Electric Ireland Launches Pay As You Go Electricity
Simon Moynihan
Staff Writer


Electric Ireland has just become the first of the big suppliers to introduce a voluntary Pay As You Go electricity deal. The new offer, which is well priced for a PAYG deal, is available to anyone who wants it - and not just customers that are behind on their bills.

So far, Electric Ireland has launched their deal quietly and without much fanfare, but this part of the market is really heating up where Electric Ireland will be joining veteran Pay As You Go supplier PrePayPower and relative newcomer Pinergy.
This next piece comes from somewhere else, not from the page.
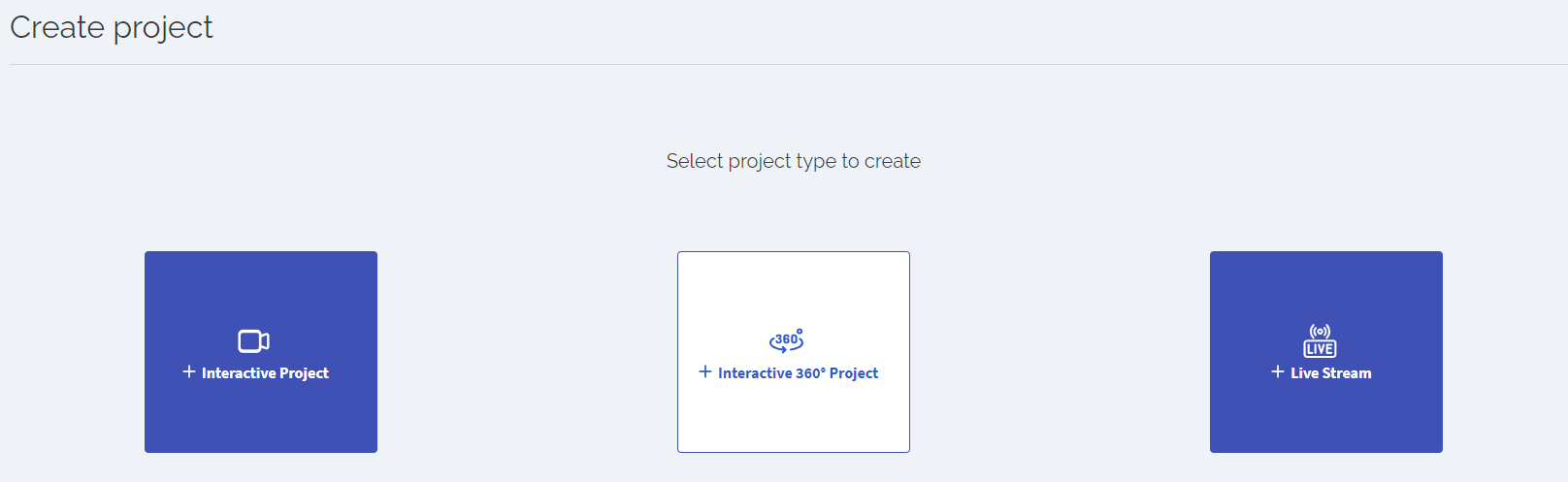Select the Live Stream label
PrePayPower in particular has become something of a powerhouse over the last year or so. The company that claims you can “take control of your energy costs” by installing one of their Pay As You Go meters is currently installing more than 3,000 of them a month in homes across Ireland.

In fact, PrePayPower has clocked up over 60,000 customers since they launched back in 2009, with around two thirds of those signing up in just the last twelve months.

PrePayPower were joined last summer by new Pay As You Go electricity company Pinergy who launched with a series of TV ads featuring Paul O’Connell - and they’ve been installing hundreds of their Pay As You Go meters every month since.

Until recently, it was probably easy enough for the big suppliers to dismiss the likes of PrePayPower as niche players that didn’t really impact on their businesses. But by June 2013, PrePayPower had signed up 1% of Irish households and were starting to get noticed. Then along came Pinergy, and at last count, the two companies had managed to attract close to 4% of all domestic electricity customers between them…

Which really got them noticed and must have put them in the crosshairs of the big boys.

It’s hardly surprising either. They numbers are just too big now to ignore. And so Electric Ireland, the biggest player of them all, has become the first major supplier to join the voluntary prepay game.


So how does Electric Ireland’s PAYG deal stack up?

Amongst Pay As You Go tariffs, Electric Ireland’s offering is a good deal and will work out around €93 cheaper per year than either Pinergy or PrePayPower. It may actually encourage some price competition into the prepay market too, which until now has had just two companies that offer pretty much the same service with pretty much identical pricing.

Electric Ireland’s Pay As You Go deal will be priced exactly the same as their own Standard rate. In year one, customers will have to pay €99 for the Pay As You Go meter installation, but there will not be a prepay service charge. This installation fee can be paid off in instalments if the customer chooses (25% of each top-up until it is cleared).

In year two, a prepayment service charge of 12 cent (including VAT) per day will be applied. This works out at around €44 per year.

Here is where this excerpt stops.